**Exercise instructions:** Look through the material below. Copy every line with the string "target" in it.
----
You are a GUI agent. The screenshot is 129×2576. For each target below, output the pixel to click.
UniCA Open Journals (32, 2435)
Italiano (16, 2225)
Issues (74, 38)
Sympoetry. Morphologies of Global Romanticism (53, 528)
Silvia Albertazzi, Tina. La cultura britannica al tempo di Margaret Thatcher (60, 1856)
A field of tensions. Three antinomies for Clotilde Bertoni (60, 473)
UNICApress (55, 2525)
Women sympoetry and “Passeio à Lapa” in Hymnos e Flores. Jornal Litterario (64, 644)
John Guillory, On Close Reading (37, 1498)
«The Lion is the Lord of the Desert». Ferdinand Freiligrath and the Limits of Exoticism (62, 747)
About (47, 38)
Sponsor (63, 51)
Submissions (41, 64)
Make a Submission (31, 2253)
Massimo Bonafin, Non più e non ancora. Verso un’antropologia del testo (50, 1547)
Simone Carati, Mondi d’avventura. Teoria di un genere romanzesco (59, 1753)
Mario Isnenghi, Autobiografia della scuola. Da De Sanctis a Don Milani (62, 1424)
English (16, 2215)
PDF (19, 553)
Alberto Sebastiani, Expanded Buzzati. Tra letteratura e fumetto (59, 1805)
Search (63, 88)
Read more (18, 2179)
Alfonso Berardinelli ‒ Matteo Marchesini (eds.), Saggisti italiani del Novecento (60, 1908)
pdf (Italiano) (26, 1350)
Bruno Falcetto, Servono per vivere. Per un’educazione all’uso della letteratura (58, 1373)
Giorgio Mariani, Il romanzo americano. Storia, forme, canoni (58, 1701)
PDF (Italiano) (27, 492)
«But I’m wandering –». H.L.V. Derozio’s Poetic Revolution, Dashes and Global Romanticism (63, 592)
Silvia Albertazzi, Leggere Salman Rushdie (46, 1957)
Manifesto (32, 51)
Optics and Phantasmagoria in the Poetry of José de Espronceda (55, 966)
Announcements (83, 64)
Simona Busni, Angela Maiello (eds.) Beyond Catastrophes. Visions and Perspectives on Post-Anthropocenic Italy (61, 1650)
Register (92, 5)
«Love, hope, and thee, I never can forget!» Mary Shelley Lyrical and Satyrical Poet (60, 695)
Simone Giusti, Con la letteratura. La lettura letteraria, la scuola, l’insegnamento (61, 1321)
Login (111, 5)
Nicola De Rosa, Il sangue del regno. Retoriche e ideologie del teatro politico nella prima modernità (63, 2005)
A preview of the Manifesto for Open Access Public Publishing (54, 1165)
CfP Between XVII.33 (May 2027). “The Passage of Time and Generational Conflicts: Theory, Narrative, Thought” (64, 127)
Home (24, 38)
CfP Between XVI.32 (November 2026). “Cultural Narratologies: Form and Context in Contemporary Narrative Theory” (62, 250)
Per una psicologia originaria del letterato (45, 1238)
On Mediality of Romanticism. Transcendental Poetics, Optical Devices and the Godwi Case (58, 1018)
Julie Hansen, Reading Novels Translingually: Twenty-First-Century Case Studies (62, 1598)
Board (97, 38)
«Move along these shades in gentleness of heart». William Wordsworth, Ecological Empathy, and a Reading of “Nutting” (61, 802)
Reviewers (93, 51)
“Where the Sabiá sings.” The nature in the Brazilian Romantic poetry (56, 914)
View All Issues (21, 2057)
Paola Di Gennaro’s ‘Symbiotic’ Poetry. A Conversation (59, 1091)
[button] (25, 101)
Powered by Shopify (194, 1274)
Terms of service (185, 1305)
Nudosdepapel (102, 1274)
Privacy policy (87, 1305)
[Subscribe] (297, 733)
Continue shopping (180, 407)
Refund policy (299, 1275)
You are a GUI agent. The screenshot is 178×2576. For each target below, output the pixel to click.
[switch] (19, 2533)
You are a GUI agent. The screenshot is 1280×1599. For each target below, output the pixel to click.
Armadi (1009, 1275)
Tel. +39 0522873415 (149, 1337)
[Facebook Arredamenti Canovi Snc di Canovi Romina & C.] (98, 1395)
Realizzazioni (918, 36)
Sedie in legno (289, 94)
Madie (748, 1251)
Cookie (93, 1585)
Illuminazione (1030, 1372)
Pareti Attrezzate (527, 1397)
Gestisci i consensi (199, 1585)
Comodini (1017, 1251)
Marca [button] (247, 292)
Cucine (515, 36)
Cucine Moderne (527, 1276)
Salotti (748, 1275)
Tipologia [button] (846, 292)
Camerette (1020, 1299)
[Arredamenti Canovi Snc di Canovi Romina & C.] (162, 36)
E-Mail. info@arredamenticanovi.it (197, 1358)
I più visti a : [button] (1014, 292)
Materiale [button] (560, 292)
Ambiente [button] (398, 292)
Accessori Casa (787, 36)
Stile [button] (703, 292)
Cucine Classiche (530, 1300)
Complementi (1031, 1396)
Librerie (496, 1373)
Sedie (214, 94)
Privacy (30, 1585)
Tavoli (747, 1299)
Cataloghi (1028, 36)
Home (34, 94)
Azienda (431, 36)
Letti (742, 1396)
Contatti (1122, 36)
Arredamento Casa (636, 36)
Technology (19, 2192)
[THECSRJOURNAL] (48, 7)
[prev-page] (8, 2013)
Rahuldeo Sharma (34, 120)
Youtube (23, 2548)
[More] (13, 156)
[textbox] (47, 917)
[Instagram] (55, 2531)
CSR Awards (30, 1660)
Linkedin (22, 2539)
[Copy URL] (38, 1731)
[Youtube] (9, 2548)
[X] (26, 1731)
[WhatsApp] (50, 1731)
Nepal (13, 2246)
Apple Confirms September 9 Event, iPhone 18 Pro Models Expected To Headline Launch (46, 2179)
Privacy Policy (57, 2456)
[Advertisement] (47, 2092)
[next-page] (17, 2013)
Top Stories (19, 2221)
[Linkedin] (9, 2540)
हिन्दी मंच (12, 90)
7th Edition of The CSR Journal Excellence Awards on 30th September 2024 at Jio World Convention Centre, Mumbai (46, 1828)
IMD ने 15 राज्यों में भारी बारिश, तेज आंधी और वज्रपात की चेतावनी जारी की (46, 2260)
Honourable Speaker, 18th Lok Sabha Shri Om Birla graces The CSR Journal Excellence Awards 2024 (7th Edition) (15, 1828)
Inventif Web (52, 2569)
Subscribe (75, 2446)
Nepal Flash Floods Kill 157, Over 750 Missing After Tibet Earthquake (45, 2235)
----
**Exercise output:**
You are a GUI agent. The screenshot is 129×2576. For each target below, output the pixel to click.
You are a GUI agent. The screenshot is 178×2576. For each target below, output the pixel to click.
You are a GUI agent. The screenshot is 1280×1599. For each target below, output the pixel to click.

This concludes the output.